Acquisition settings for PET of 124I administered simultaneously with therapeutic amounts of 131I

Lubberink, Mark, Van Schie, Annelies, de Jong, Hugo W A M, van Dongen, Guus A M S, Teule, Gerrit J J

Journal of Nuclear Medicine 47 (8), p. 1375-81


UNLABELLED: Radiation dosimetry of thyroid cancer therapy with 131I can be performed by coadministration of 124I followed by longitudinal PET scans over several days. The photons emitted by 131I may affect PET image quality. The aim of this study was to assess the influence of large amounts of 131I on PET image quality and accuracy with various acquisition settings.

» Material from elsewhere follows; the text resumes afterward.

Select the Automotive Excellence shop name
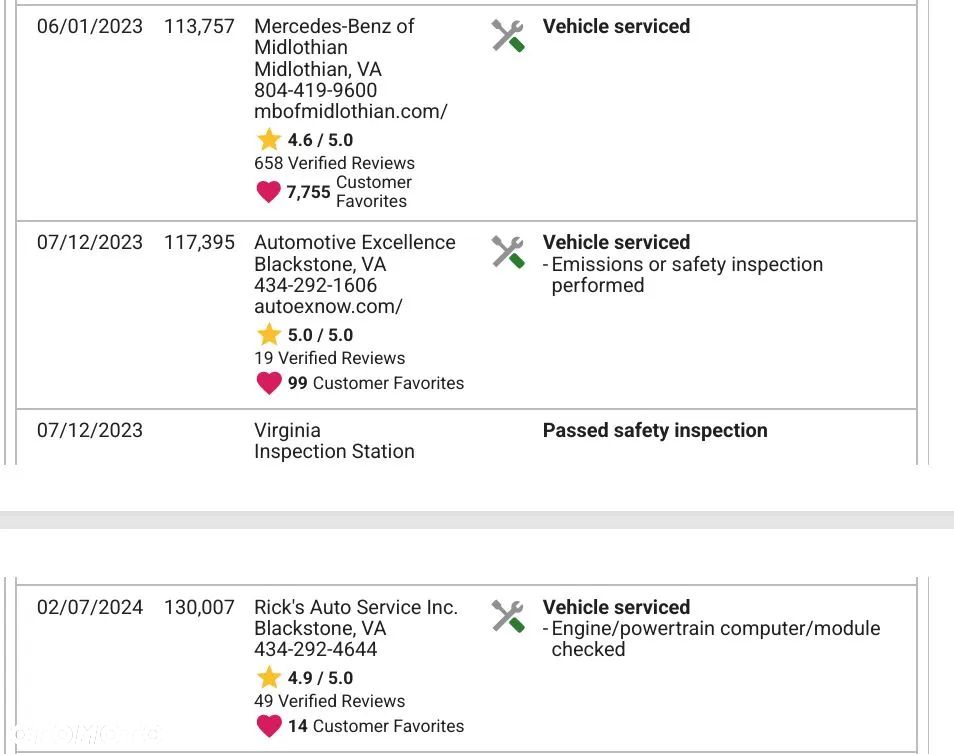tap(354, 242)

METHODS: Noise equivalent count (NEC) rates of 124I only were measured with a standard clinical PET scanner. Apart from the standard 350- to 650-keV energy window, 425- to 650-keV and 460- to 562-keV windows were used and data were acquired both with (2-dimensional) and without (3-dimensional [3D]) septa. A phantom containing 6 hot spheres, filled with a combination of 131I and 124I and with a sphere-to-background ratio of 18:1, was scanned repeatedly with energy window settings as indicated and emission and transmission scan durations of 7 and 3 min, respectively. NEC rates were calculated and compared with those measured with the phantom filled with only 124I. Sphere-to-background ratios in the reconstructed images were determined. One patient with known metastatic thyroid cancer was scanned using energy window settings and scan times as indicated 3 and 6 d after administration of 5.5 GBq of 131I and 75 MBq of 124I.

RESULTS: The highest 124I-only NEC rates were obtained using a 425- to 650-keV energy window in 3D mode. In the presence of (131)I, the settings giving the highest NEC rate and contrast were 425-650 keV and 460-562 keV in 3D mode, with the clinical scans giving the highest quality images with the same settings.

CONCLUSION: Acquisition in 3D mode with a 425- to 650-keV or 460- to 562-keV window leads to the highest image quality and contrast when imaging 124I in the presence of large amounts of 131I using a standard clinical PET scanner.